De la Cruz agarró el pomo de la puerta con fuerza, temiendo que fuera a ceder
en cualquier momento; a pesar del mueble que habían interpuesto, a pesar del
cerrojo que acababa de correr, a pesar de que sabía que la puerta tenía un
revestimiento interior de hierro, no las tenía todas consigo de que no acabara
por ceder frente al empuje de aquellos bárbaros.
-¿Están
diciendo algo?¿Lo oís?¡Se están dirigiendo a nosotros!-exclamó Natalia,
tratando de poner algo de orden en el caos donde se habían visto inmersos. Todo
el mundo acalló los gritos en los que habían prorrumpido histéricos desde que
se inició aquello, y en el otro lado, como respuesta quizás al súbito silencio,
cesó el sonido de las armas. Tan sólo se escuchaba una voz, grave y colérica,
soltando un discurso en un idioma ininteligible. Nats Laurel apoyó la oreja en
la puerta. Su semblante moreno iba volviéndose de un tono verdoso conforme
traducía.
-Están
hablando… en un dialecto indígena filipino… No lo conozco exactamente, pero se
parece a otro del que sí… Dice…
Se
mostraba ojiplático.
-Dicen
que van a vengar la afrenta que Roberto De la Cruz infligió sobre ellos.
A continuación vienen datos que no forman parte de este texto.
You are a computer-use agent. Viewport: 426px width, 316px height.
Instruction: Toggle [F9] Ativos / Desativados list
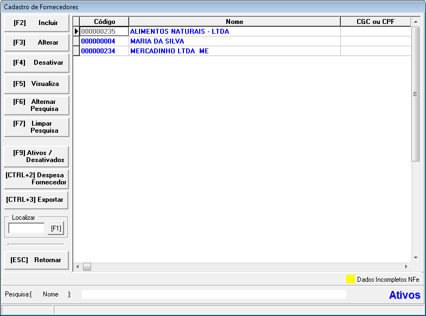coord(36,157)
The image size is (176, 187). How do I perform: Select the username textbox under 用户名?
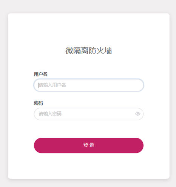click(x=89, y=85)
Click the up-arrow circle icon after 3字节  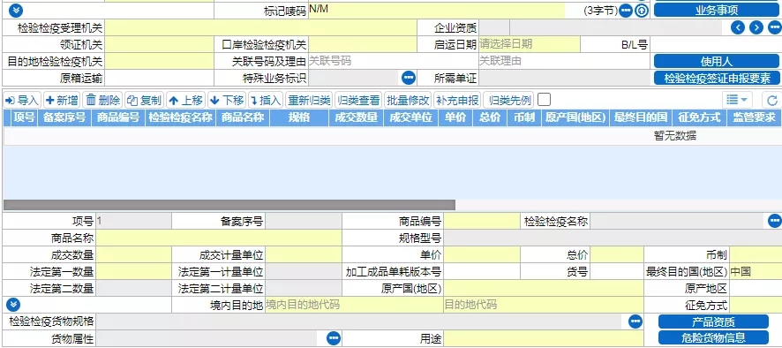click(x=642, y=11)
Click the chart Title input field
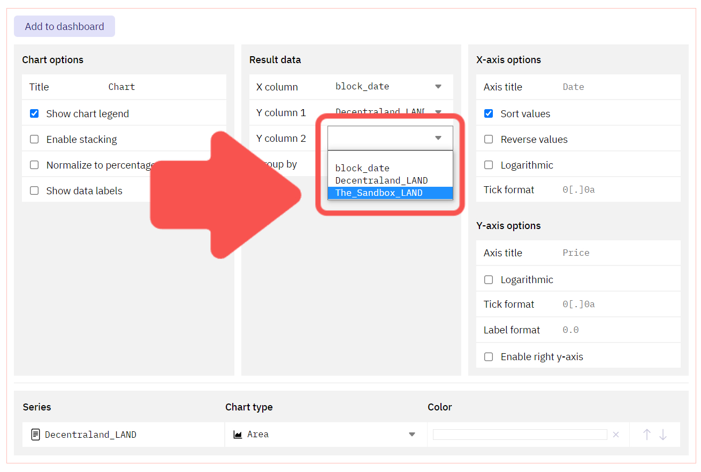The image size is (701, 472). tap(163, 87)
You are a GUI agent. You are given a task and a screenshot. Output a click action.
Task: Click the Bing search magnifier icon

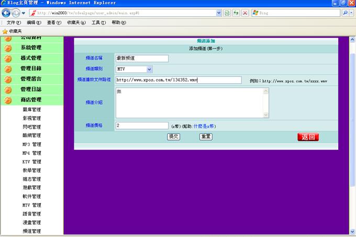coord(346,13)
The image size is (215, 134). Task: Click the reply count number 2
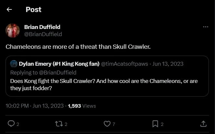pos(18,124)
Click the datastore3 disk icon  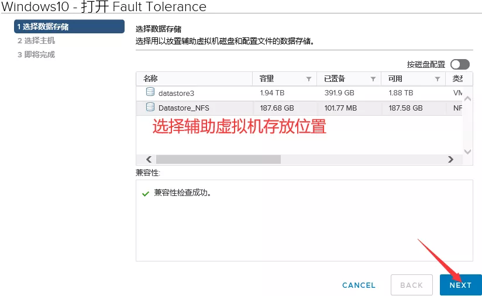(150, 92)
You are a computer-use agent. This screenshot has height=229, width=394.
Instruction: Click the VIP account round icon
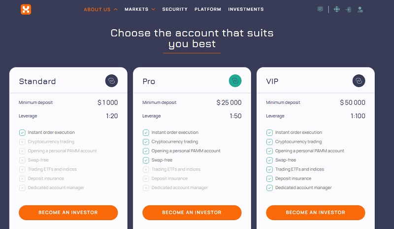pos(359,81)
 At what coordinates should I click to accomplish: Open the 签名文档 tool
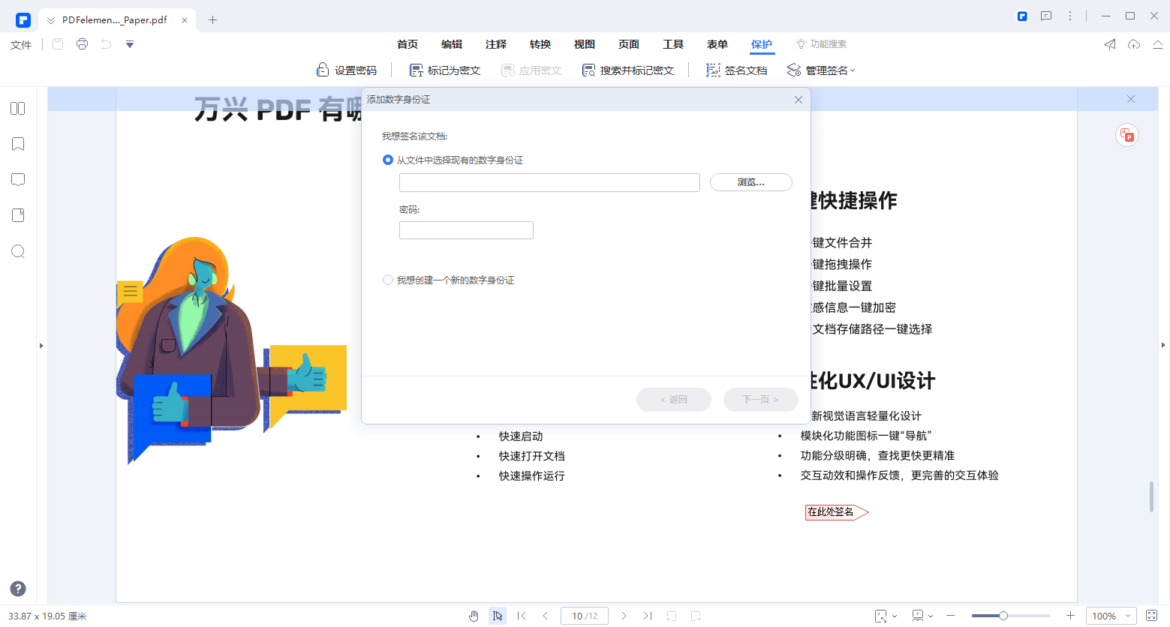(736, 69)
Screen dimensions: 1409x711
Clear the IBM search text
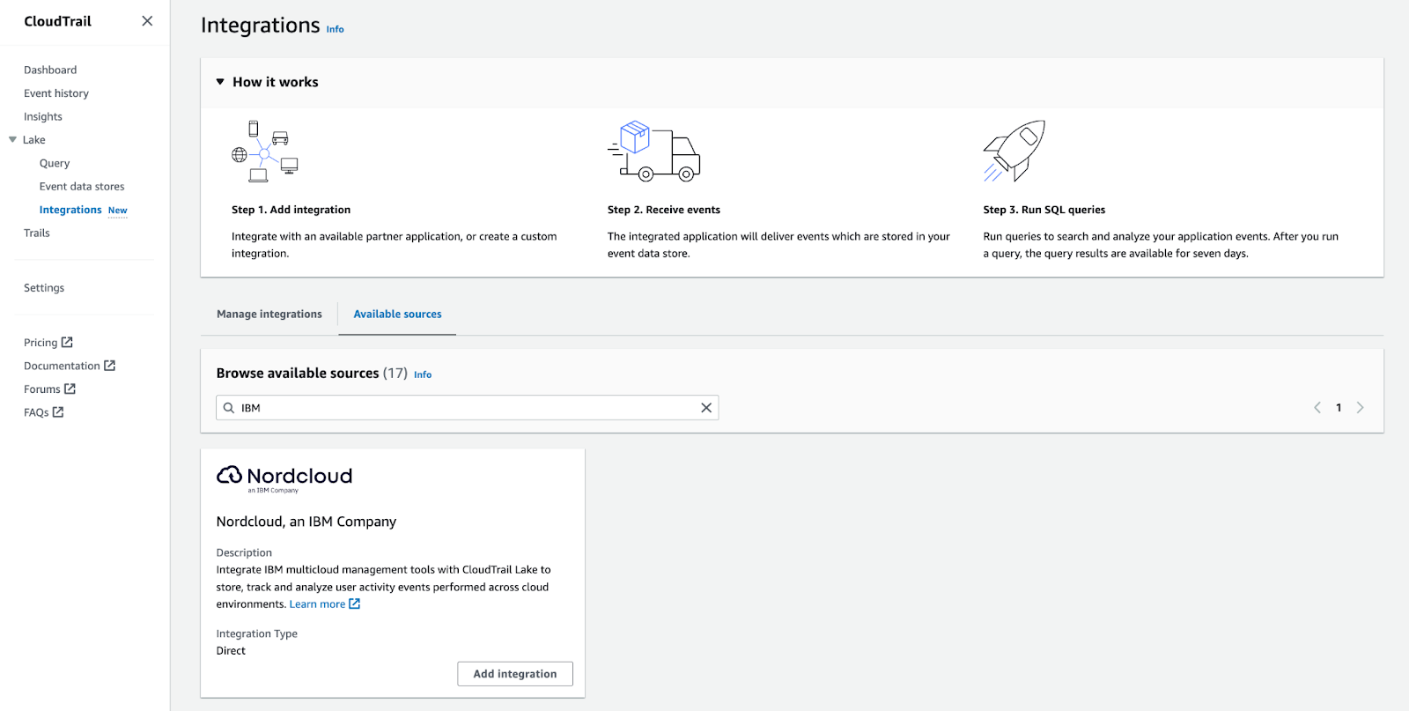pyautogui.click(x=705, y=408)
Dicen
que van a entrar y que van a pasarnos a cuchillo. A todos los que haya aquí
adentro, sean viejos, jóvenes o espíritus.
Se
notaba que la garganta se le estaba resecando por la forma en que tragó saliva.
-Dice
que, antes o después de hacerlo, nos violarán… y que en algún momento también,
nos partirán por la mitad…
Roberto
trató de serenarse. Controlando el temblor de mandíbula, solicitó al filipino:
-Pregúntales
quiénes son.
Costándole
mucho reprimir el temblor, Nats Laurel consiguió ahondar en el fondo de su
memoria para hilar las palabras en aquel dialecto casi muerto y olvidado y
traducir la cuestión que le habían transmitido. La respuesta se hizo de rogar,
manteniéndose unos segundos inquietos en los que, en aquel lado de la puerta,
se contenía la respiración. Nats parpadeaba espantado.
-Dicen
que los que vienen aquí deben de ser los fantasmas (pues recuerdan, con vívido
detalle, el instante en que han fallecido) de los hombres que Roberto De la
Cruz mató en la isla donde ellos nacieron y en la época en que ellos vivieron.
Las cuales, según decían los invasores, era el archipiélago de Filipinas, en el
año de gracia de mil ochocientos…
No
tuvo oportunidad de terminar, pues una señora se desmayó.